#### [WHAT YOU SHOULD DO]
Pull out every line in the data that has the string "Prof" in it.

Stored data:
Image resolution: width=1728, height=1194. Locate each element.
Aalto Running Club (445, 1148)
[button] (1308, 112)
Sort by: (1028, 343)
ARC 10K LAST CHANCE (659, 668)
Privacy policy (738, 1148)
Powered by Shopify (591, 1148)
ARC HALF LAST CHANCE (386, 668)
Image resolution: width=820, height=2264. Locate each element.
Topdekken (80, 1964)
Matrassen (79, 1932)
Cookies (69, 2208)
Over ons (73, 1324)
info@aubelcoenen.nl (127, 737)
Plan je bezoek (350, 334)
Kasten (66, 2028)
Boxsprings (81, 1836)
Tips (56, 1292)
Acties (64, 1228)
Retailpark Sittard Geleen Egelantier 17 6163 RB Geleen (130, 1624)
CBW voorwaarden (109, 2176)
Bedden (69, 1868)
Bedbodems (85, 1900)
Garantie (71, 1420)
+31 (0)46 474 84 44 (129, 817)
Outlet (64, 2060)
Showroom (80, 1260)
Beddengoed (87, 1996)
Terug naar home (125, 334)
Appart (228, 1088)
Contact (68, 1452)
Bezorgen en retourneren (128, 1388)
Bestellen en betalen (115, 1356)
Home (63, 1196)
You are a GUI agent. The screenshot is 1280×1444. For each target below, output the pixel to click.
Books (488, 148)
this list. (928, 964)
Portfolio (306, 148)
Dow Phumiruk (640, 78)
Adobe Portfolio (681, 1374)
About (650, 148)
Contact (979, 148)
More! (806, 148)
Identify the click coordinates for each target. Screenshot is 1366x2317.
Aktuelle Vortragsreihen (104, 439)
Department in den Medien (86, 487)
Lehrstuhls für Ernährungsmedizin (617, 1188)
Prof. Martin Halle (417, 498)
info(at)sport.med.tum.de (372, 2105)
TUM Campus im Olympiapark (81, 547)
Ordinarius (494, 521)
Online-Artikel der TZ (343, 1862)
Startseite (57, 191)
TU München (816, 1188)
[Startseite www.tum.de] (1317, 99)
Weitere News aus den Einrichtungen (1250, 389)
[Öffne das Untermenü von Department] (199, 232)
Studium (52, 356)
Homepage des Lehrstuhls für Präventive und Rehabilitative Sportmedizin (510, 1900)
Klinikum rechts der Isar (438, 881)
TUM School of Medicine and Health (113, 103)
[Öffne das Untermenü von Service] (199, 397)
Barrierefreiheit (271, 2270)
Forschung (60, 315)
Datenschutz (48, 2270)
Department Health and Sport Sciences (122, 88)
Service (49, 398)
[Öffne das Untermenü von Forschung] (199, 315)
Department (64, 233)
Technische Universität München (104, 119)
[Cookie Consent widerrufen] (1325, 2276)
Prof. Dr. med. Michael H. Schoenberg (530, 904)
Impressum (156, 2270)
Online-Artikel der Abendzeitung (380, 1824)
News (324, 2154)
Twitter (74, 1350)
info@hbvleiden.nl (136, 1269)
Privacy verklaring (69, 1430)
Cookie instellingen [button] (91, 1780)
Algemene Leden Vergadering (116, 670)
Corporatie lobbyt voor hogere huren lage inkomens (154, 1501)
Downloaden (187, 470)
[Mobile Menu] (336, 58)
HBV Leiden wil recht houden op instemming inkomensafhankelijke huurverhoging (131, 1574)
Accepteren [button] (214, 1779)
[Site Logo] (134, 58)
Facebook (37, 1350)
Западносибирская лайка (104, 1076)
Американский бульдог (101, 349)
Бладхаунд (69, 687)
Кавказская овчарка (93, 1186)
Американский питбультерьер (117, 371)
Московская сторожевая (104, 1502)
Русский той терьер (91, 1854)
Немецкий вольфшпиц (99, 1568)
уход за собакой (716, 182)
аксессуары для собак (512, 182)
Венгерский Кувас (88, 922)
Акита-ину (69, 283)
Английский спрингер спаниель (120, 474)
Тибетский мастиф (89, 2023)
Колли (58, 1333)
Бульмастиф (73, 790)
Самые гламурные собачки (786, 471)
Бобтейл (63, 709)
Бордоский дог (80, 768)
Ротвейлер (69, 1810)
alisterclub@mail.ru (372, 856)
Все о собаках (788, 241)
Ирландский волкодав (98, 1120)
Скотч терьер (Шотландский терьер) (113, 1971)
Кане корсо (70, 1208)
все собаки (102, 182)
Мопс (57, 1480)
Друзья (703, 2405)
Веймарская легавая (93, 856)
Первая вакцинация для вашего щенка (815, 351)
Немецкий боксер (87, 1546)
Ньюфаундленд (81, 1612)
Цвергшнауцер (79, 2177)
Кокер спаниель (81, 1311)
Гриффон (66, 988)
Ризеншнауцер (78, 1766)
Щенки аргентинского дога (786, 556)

#### [SOLUTION FOR THIS EXERCISE]
Prof. Martin Halle (417, 498)
Prof. Dr. med. Michael H. Schoenberg (530, 904)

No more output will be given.